How is YOUR spring writing going?

On Berating My Obstinacy and Resolving to Try Something Different

Mule

I reread my last blog post and thought, man, what mule-headed stubbornness. Is that really me? Turns out it is. So my goal the past few weeks was to do some research into what I disdain in writing advice, and find a way to give it a try. I researched some authors I like, that offer classes and books on the very things I don’t like to do. I read through every page of their website, read their philosophies, and picked one I thought I would be able to work with.

Cautiously optimistic, I bought a writing e-book by the author and dug in. Right in the first chapter I ran up against my prejudice. It had exercises. Exercises that were intended to make me do things. I think exercises are useless, I should be using my limited writing time to work on my novel. Write, write, write, right?

Turns out there is a reason for these exercises. To make my pea brain stretch, and think beyond my novel to the future. Where I want to be instead of where I am, and drill down to what my novel is about. When did I get so prejudiced against homework? I was a book and art nerd in high school, doing my homework and even extras for the sheer joy of learning. When did I lose that?

Turns out it wasn’t lost, just buried deep beneath a layer of inexperience and attitude. In trying so hard to convince myself I could do this, I convinced myself I knew HOW to do this. One of these things is not like the other.

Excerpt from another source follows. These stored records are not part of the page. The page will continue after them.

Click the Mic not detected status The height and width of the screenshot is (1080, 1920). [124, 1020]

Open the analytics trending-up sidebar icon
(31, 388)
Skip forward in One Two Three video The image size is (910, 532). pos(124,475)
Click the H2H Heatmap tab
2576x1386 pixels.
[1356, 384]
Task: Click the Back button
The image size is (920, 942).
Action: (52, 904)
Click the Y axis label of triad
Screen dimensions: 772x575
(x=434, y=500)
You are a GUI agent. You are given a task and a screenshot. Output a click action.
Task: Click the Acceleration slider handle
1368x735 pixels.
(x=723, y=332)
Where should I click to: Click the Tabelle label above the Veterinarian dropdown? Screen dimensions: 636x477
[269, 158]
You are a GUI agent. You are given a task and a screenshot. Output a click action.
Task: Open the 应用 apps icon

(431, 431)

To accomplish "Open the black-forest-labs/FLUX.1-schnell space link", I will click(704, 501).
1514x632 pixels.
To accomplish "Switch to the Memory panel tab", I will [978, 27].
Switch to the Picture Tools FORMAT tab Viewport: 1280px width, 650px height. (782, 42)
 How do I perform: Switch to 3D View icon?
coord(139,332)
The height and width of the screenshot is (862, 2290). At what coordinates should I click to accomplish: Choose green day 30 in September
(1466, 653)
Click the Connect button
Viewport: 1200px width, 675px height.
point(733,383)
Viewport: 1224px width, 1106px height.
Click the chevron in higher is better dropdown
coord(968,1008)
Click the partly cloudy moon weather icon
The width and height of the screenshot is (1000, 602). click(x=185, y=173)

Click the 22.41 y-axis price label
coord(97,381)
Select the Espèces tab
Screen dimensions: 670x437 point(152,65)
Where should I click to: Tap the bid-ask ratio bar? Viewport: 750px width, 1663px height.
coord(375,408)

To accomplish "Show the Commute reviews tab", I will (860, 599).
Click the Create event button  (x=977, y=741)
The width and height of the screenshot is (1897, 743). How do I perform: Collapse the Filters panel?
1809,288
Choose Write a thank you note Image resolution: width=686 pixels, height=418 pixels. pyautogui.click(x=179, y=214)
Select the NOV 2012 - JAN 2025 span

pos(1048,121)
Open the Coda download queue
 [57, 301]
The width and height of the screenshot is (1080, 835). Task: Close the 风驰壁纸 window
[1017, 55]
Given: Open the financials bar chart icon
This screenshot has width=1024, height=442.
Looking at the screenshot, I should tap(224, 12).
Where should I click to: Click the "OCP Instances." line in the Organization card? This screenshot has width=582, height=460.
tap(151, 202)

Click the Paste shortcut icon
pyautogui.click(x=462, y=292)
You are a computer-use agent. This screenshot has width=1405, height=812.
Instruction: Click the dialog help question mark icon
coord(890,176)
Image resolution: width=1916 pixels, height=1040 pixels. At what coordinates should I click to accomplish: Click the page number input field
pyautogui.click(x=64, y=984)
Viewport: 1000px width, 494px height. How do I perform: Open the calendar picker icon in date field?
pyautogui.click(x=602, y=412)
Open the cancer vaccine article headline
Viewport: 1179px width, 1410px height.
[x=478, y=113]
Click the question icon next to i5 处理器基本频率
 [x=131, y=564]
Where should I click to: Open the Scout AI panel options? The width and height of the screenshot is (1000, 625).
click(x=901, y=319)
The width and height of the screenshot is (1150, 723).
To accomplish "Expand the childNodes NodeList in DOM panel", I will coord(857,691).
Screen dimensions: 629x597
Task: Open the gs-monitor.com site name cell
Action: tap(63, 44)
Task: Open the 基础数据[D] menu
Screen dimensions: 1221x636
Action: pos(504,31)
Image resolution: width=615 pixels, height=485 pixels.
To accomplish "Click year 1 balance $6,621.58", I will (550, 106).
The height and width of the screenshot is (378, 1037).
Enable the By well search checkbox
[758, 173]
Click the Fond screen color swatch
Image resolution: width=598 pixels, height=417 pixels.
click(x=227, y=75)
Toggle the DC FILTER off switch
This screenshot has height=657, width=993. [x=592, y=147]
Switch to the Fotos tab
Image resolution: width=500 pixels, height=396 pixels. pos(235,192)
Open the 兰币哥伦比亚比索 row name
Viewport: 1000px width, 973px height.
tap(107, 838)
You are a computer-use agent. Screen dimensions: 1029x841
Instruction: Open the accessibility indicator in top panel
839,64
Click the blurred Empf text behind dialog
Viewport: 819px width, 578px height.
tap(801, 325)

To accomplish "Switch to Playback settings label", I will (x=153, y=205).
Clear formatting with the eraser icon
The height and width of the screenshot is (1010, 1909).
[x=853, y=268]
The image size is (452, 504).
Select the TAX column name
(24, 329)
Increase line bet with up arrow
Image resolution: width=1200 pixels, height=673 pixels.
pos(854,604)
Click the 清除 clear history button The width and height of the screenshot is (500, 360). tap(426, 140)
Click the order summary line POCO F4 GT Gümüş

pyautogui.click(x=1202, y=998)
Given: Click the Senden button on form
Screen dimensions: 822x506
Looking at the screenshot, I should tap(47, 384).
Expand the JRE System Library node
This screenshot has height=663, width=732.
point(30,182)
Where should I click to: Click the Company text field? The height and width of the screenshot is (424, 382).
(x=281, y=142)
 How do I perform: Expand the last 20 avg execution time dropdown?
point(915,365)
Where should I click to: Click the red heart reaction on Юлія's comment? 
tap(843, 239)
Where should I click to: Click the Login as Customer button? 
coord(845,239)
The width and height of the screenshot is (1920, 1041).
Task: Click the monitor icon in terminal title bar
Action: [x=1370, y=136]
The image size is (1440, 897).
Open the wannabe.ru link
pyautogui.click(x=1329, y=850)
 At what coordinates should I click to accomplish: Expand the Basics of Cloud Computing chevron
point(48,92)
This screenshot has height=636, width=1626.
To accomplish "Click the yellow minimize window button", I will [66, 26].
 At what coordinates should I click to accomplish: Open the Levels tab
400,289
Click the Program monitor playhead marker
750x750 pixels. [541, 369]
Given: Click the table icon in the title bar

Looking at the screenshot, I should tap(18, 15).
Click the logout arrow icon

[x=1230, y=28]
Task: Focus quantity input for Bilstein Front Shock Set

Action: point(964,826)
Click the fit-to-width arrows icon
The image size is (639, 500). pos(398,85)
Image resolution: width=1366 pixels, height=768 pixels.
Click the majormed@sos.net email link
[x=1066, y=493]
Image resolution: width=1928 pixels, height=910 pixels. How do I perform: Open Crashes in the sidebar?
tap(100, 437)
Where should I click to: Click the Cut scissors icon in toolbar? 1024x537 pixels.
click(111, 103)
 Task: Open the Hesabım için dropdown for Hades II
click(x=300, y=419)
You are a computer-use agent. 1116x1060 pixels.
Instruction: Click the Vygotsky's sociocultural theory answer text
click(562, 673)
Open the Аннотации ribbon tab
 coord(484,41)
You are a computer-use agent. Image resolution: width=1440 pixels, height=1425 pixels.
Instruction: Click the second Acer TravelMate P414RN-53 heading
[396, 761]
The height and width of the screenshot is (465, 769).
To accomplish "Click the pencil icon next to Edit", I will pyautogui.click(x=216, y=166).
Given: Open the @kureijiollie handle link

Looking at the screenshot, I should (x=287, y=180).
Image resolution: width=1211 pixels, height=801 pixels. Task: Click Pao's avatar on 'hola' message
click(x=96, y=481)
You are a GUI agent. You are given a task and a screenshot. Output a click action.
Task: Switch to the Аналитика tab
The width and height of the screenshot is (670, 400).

So I cautiously printed out the exercise pages from the pdf, and began to read the damn directions. I did the exercises. In order. (A first.) I actually got excited to write a scene to the specified criteria. (Of course I had to stop in the middle to research exactly what shade of brown I needed to describe. For the record, it was Raw Umber.) I was pretty happy with the scene I wrote. So happy I’m thinking it needs to go in the novel and I know just where to put it.

You’ll be pleased to know, I’m 2/3 less stubborn about writing advice than when I started. There’s some things I still have a difficult time believing is going to help. But I won’t discard the advice, until I give it a try or two. What works might not be readily apparent at first impatient glance. If it still doesn’t work for me, why then I’ll fold the exercise into an origami mule, and place it by my computer as a reminder.

Sometimes you just have to slap your own hand, loosen the reins, and gallop wildly forward, careening over half-baked, rainbow hued obstacles until you crash through the brick wall.

Or is that just me?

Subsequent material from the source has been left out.